Prince Harry, Duke of Sussex, spoke out about his battle against anxiety in an interview with The Telegraph, noting that, “The experience that I have is that once you start talking about it, you suddenly realize that actually, you're part of quite a big club."
Here are some immediate steps that can help you get through this difficult but treatable illness:
- Talk: If you experience recurring disturbing thoughts or symptoms, you must reach out to a professional counsellor immediately, or talk to a trusted family member, friend or colleague about what is troubling you. While financial cost and insurance are often obstacles to avail help, you can call the helpline number(s) for your city/country. Helplines are often responsive and free of cost, you can receive immediate guidance on how to stabilize your thoughts.

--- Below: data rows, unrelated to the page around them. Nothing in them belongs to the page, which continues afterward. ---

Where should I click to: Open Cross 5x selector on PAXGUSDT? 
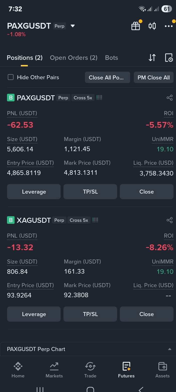[x=83, y=98]
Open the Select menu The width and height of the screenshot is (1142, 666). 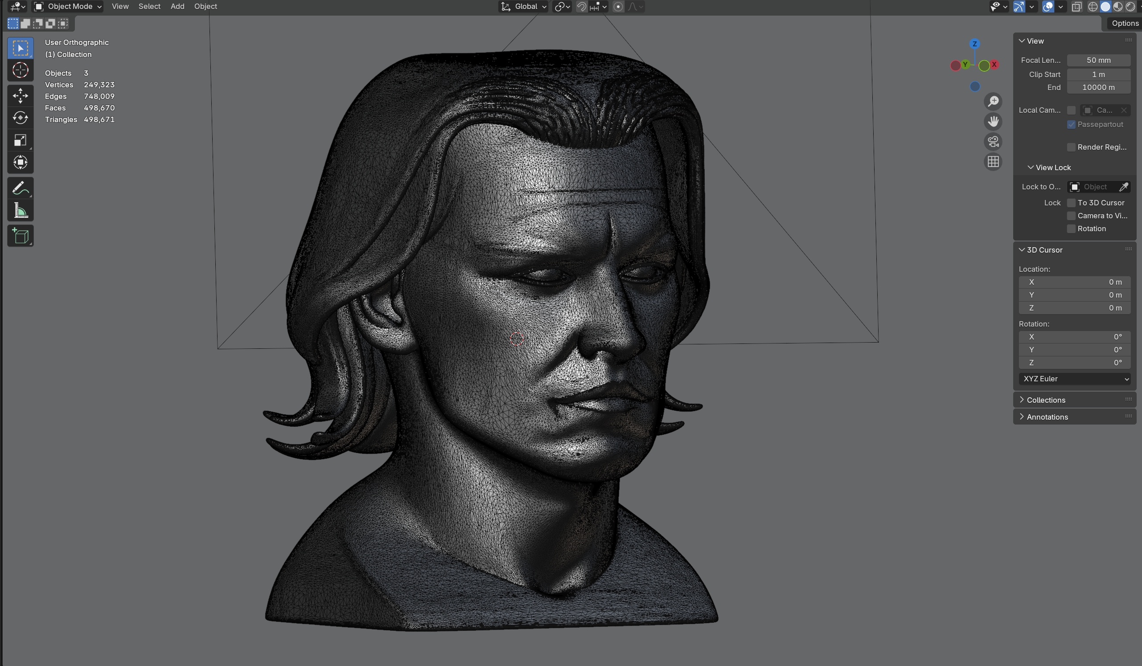[x=149, y=6]
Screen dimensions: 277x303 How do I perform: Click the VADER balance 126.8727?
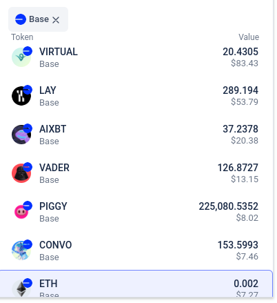[x=238, y=168]
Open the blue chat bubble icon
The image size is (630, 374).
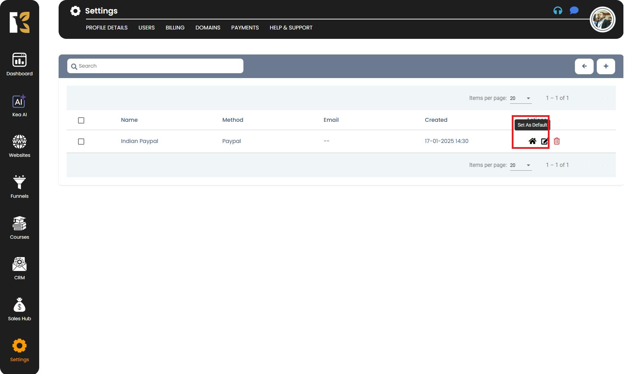[x=574, y=11]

- Understand it’s a health condition: Understand that a mental health issue is a health condition, similar to how you also suffer from physical ailments. There is no need to isolate yourself or feel embarrassed or ashamed. Instead, recognize that you need to take care of your mental health and prioritize the treatment over everything else.

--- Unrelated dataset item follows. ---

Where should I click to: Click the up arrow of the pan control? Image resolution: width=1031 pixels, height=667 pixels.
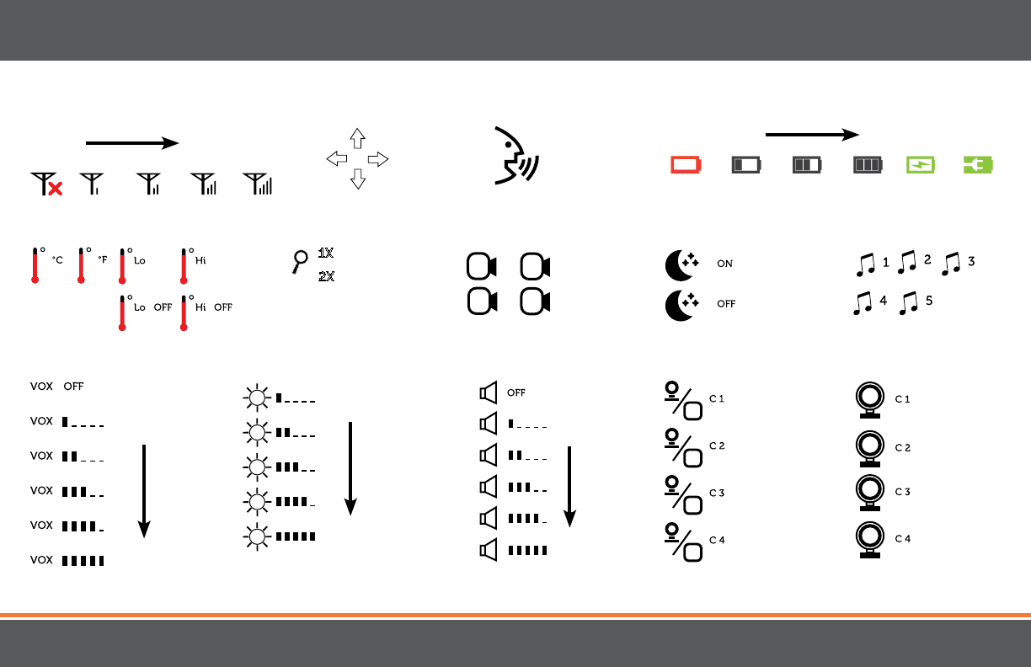pos(358,139)
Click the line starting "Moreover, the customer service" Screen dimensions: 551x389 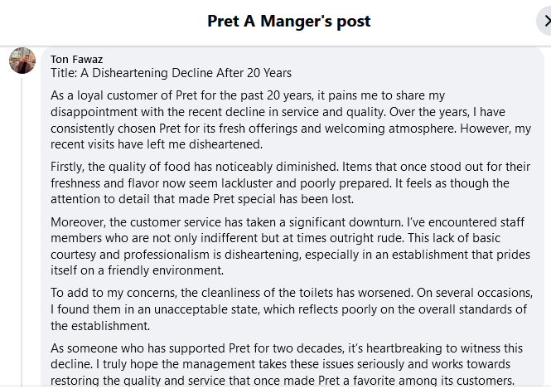(283, 221)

- Recovery phase: To put it out clearly for you, recovery process and time is anything but a quick fix. It takes its due course of time. What is needed from you is to give yourself time to recover, practice empathy towards yourself, make both physical and mental exercise a part of your daily routine and fight those thoughts that pull you down every single day. It is a long journey, but you are worth the effort to take it on!
If you know someone who is suffering from a mental health condition, here’s how you can help:
- End the stigma: The world needs more support and less judgement. Millions of lives are being affected by mental illnesses, and millions are at risk of being exposed to it. Understand the impact, get clarity where needed and be vocal about the importance of focusing on treatment of mental health conditions. Help your loved ones breakthrough the psychological web of self-doubt and lack of self-worth.
- Listen with patience: Existing social stigma and the fear of being exposed to public scrutiny with questions on their credibility and abilities, makes it difficult for individuals to share what they are going through publicly. Allow them to share how they feel, reserving any bias or judgement you might have. It is alright to not agree with everything they say, all that is needed is to give them a safe space to open up about their struggles.
- Respect privacy: Under no circumstances must you share something told to you by the individual in confidence with a third person, unless there is a need to alarm and get help from support groups, or a professional psychologist. The slightest comment or question, even with the best of intentions can do more harm than good in this situation.
- Check-in: If you have come across someone who is suffering from one or the other form of a mental health condition, check-in with them on a regular basis. Depending on the nature of your conversation with them, follow-up with them on how they are doing, have they found help or if they need your help in connecting them with someone.
- Workplace policies: There is a need to introduce mental health day-off and mental health sabbaticals. Encourage employees to make use of these policies to look after their mental health, this will be a chain reaction and will result in building an environment where the person in need will be able to trust the system and ask for help.